● **Passage shown**:
-*-*-

Hannah Storm Talks About Amazon NFL Broadcast Experience


In broadcasting last fall’s Amazon’s Thursday Night Football package, Hannah Storm and Andrea Kremer made history as the first all-female booth to call an NFL game. In January, Amazon renewed their contracts for the 2019 season and, on Tuesday, they received the inaugural Ceiling Breaker award at the Gracies.

“Amazon is an incredibly empowering place in the sense that they have literally told Andrea and I to do it our way,” Storm said at the Sports Business Awards earlier this week. “When they hired us, they specifically went for the two of us. They wanted the two of us to do the broadcast—not a female broadcast. They weren’t going to do it, in fact, if the two of us didn’t do it.”

The Storm-Kremer audio feed was one of four options fans had on Prime Video. Overall viewership of the 11-game schedule on Amazon grew in 2018, although data for each broadcast pairing has not been made available.

-*-*-

● **Supplied data**:
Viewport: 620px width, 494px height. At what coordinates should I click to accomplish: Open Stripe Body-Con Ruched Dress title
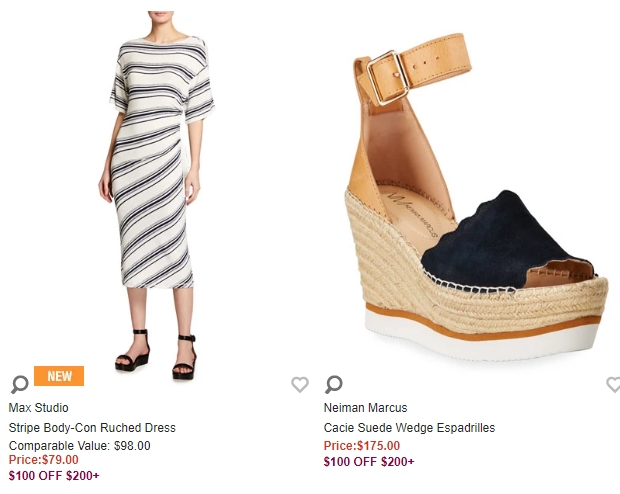point(92,428)
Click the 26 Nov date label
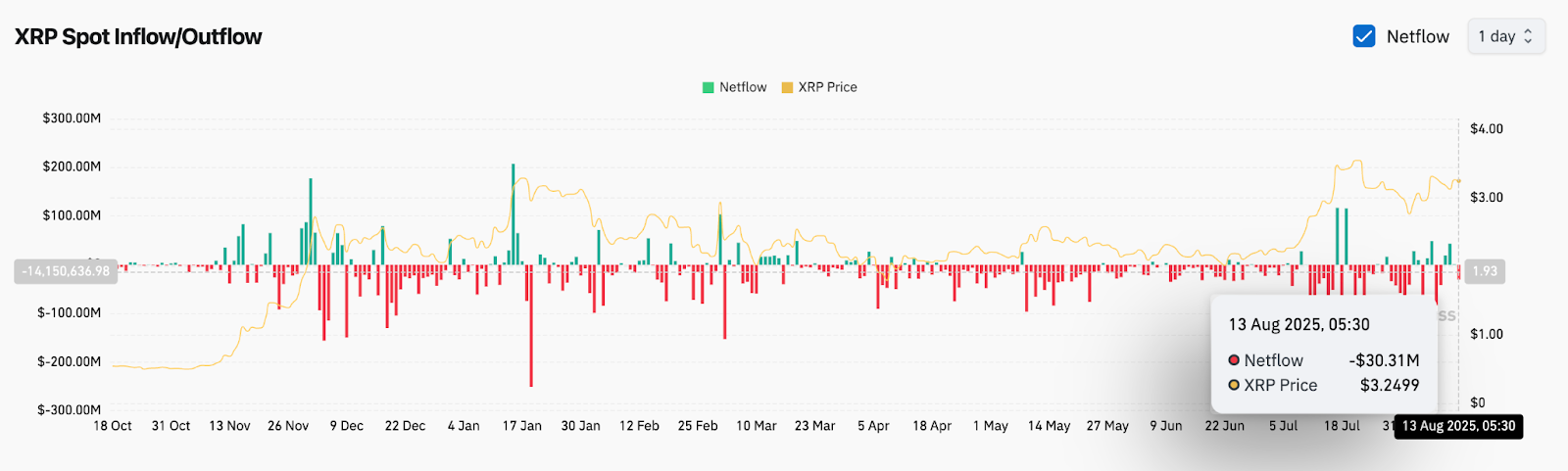Viewport: 1568px width, 471px height. [288, 426]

-*-*-

● **Aim**: Can you copy out the article about Hannah Storm and the Amazon NFL broadcast in full, word for word from the headline to the last line?

● **Response to this exercise**:
Hannah Storm Talks About Amazon NFL Broadcast Experience


In broadcasting last fall’s Amazon’s Thursday Night Football package, Hannah Storm and Andrea Kremer made history as the first all-female booth to call an NFL game. In January, Amazon renewed their contracts for the 2019 season and, on Tuesday, they received the inaugural Ceiling Breaker award at the Gracies.

“Amazon is an incredibly empowering place in the sense that they have literally told Andrea and I to do it our way,” Storm said at the Sports Business Awards earlier this week. “When they hired us, they specifically went for the two of us. They wanted the two of us to do the broadcast—not a female broadcast. They weren’t going to do it, in fact, if the two of us didn’t do it.”

The Storm-Kremer audio feed was one of four options fans had on Prime Video. Overall viewership of the 11-game schedule on Amazon grew in 2018, although data for each broadcast pairing has not been made available.